** Texto fornecido **

Lula Sanciona Orçamento de R$ 6,5 Trilhões com 26 Vetos Cruciais, Incluindo Aumento do Fundo Partidário
O Presidente Luiz Inácio Lula da Silva sancionou o Orçamento da União para 2026, um montante de aproximadamente R$ 6,5 trilhões, com 26 vetos significativos. A Lei de Diretrizes Orçamentárias (LDO) foi publicada em edição extra do Diário Oficial da União (DOU) na quarta-feira (31), detalhando as diretrizes financeiras do país para o próximo ano.
Principais Pontos do Orçamento e os Vetos Presidenciais
O texto sancionado estabelece um limite global de despesas para os Três Poderes em cerca de R$ 2,4 trilhões. Para 2026, o Orçamento prevê um superávit primário de R$ 34,26 bilhões, com potencial para atingir R$ 68,52 bilhões, cumprindo a meta fiscal mesmo com um resultado zero, conforme a legislação do arcabouço fiscal. A meta fiscal permite um déficit primário de até R$ 6,75 bilhões, excluindo despesas de investimento do Novo PAC limitadas a R$ 5 bilhões.
Salário Mínimo e Benefícios: O Que Muda em 2026
O novo salário mínimo foi fixado em R$ 1.621 a partir de 1º de janeiro de 2026, com a revisão anual garantida para ser compatível com a inflação medida pelo Índice de Preços ao Consumidor (INPC) e a regra de valorização. No entanto, a LDO veda o reajuste de benefícios como auxílio-alimentação, refeição e assistência pré-escolar em percentual superior à variação acumulada do Índice de Preços ao Consumidor Amplo (IPCA) desde a última revisão.
Emendas Parlamentares: R$ 61 Bilhões em Jogo
O Orçamento sancionado destina cerca de R$ 61 bilhões para emendas parlamentares, que deputados e senadores poderão direcionar para obras, programas e projetos em seus estados e municípios. Desse total, R$ 37,8 bilhões são de emendas impositivas, de pagamento obrigatório. As emendas individuais somam R$ 26,6 bilhões, enquanto as de bancada estadual totalizam R$ 11,2 bilhões.

** Tarefa proposta A **
Resuma em forma de lista o parágrafo do texto sobre o Orçamento de 2026 que começa com "O Orçamento sancionado destina", mantendo seus dados principais.
** Tarefa proposta B **
Reproduza literalmente o trecho do texto sobre o Orçamento de 2026 que começa nas palavras "Emendas Parlamentares: R$" e termina após "R$ 11,2 bilhões.".
Os registros não têm relação com o texto sobre o Orçamento de 2026.

(Itens armazenados)
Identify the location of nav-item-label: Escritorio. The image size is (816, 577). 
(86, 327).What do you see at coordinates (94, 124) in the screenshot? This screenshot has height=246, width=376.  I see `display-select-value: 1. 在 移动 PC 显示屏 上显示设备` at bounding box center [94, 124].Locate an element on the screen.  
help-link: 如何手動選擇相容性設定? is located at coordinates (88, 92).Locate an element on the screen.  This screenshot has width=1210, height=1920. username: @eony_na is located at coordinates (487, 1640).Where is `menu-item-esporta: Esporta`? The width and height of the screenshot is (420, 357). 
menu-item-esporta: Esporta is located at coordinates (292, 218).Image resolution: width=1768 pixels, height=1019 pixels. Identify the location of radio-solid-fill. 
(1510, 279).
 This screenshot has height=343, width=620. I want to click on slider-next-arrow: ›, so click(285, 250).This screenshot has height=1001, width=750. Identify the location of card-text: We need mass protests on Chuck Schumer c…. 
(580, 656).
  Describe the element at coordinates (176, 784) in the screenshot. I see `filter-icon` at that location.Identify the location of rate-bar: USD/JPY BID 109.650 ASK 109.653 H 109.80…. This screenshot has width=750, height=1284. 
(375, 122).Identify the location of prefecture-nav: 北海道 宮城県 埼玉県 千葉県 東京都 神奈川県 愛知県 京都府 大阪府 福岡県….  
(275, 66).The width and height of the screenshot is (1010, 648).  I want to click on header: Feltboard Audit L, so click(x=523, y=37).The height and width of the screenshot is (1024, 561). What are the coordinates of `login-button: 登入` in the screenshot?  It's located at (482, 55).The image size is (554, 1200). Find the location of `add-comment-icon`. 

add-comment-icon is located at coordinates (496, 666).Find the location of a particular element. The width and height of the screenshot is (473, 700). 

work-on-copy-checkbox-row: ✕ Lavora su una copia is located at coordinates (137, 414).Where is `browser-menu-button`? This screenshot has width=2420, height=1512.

** Resposta do exercício A **
- Cerca de R$ 61 bilhões destinados a emendas parlamentares, que deputados e senadores podem direcionar a obras, programas e projetos em seus estados e municípios.
- R$ 37,8 bilhões em emendas impositivas, de pagamento obrigatório.
- R$ 26,6 bilhões em emendas individuais.
- R$ 11,2 bilhões em emendas de bancada estadual.

** Resposta do exercício B **
Emendas Parlamentares: R$ 61 Bilhões em Jogo
O Orçamento sancionado destina cerca de R$ 61 bilhões para emendas parlamentares, que deputados e senadores poderão direcionar para obras, programas e projetos em seus estados e municípios. Desse total, R$ 37,8 bilhões são de emendas impositivas, de pagamento obrigatório. As emendas individuais somam R$ 26,6 bilhões, enquanto as de bancada estadual totalizam R$ 11,2 bilhões.